Oh, the weather outside is delightful :). 3 inches/7.5 cm of new snow on the ground with more to come, and the woodland was still and silent, no other biped but me. This winter has turned out to be a good one, we’ve now just topped our seasonal average for snowfall accumulation, reaching 40 inches/102 cm.
There’s nothing quite like the feel of fresh powder beneath your snowshoes ;). Just out for a short day hike to enjoy the snow, but I also took my newly refurbished full-sized axe with me.

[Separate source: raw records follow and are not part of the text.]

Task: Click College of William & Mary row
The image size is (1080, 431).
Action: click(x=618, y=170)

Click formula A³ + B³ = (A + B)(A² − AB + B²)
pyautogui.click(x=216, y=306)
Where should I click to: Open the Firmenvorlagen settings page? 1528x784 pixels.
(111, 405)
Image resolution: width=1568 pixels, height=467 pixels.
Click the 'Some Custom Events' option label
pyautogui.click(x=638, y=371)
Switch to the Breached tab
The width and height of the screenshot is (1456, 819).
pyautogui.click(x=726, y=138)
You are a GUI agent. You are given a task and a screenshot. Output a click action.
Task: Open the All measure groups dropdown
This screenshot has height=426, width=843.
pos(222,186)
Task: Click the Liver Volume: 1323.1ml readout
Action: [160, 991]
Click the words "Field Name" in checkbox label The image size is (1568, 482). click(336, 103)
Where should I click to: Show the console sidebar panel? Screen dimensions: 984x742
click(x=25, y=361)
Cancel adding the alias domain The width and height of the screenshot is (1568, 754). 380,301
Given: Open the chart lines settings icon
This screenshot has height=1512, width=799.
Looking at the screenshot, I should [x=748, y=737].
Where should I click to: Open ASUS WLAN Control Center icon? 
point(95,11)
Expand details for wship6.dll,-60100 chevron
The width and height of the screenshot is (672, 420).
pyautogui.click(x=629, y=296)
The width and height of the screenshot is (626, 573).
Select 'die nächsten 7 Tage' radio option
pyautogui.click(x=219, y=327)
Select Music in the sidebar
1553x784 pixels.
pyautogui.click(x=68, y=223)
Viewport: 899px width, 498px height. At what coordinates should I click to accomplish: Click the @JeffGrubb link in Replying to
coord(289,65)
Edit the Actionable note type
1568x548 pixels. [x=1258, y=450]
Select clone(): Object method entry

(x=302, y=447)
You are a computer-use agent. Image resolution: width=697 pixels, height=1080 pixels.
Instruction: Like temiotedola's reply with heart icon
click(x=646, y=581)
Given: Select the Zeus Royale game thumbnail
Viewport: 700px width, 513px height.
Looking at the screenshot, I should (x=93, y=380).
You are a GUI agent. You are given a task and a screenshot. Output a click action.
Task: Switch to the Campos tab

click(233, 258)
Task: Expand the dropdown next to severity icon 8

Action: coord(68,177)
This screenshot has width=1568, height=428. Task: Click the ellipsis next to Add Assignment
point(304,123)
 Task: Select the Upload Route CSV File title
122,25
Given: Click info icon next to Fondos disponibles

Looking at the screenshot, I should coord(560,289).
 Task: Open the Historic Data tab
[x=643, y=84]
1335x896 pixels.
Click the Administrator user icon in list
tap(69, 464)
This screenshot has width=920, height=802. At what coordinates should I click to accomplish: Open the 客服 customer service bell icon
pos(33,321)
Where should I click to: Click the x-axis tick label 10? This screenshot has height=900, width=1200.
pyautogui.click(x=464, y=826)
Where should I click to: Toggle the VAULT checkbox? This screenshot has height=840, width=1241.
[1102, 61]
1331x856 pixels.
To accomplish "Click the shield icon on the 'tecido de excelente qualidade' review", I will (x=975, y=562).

This plastic bag kept the snow off.
Winter is prime-time to hone your tracking skills, if there’s snow on the ground, that is. Not only is it good to read the landscape and see how the wildlife are living day-to-day, but it can be very useful for pointing-out abnormalities. Just the other day at work, one of the park rangers showed me the footprints from a rather grisly encounter. Closer inspection revealed a fight between two dogs, or perhaps a dog and a coyote. There was a trail of blood and canine prints leading away from the spot where the fight had occurred, but it was impossible to tell much else because the snow had been cleared along the adjacent path where the prints originated. The ranger and I found two canine hairs, but we are both unsure if they belong to a domestic dog or a coyote.
These are the prints of a Grey Squirrel coming from either of those two trees.
One of many deer trails in the area, these tracks are relatively fresh. And nearby I spotted an antler rub on a young Black Oak.
This is a dead giveaway that there’s at least one buck in the area. The stags do this to scrape off the velvet from their antlers.
Holy smokes!! Bigfoot tracks!! Oh wait, they’re mine, hahaha :p.
Normally I wouldn’t advise bringing along a full-sized axe for general outings, but for trail maintenance, the extra weight in the head and longer helve give it an advantage when cutting large timber. There weren’t any downed trees blocking the paths, so I chose a fallen oak log about 8 inches/20 cm diameter off trail to test the axe’s performance.
The wood was well seasoned and frozen, which made it quite hard and a bit difficult to chop. I got through it, but I can tell that swinging an axe this size will take some getting used to. It is important to flex your knees when you bring the axe down to chop so that you change the circular swinging motion into a straight, parallel one – this minimises injury and allows you get more momentum with each chop. Don’t force the axe down onto the wood, let the weight of the head do the work. Nevertheless, my arms were tired afterwards :p. But the edge stayed perfectly intact, no rolling, chips, or blunt spots to be seen, still hair-popping sharp – I am quite happy with that :).
And to end my wander…
…here’s some frosty epic beard-ness :D.
Beards and moustaches provide a natural means for preventing frostnip and even frostbite on the lower face (and neck, if your beard is long enough) by shielding the skin from wind and snow. Inuit men grow moustaches for exactly this reason.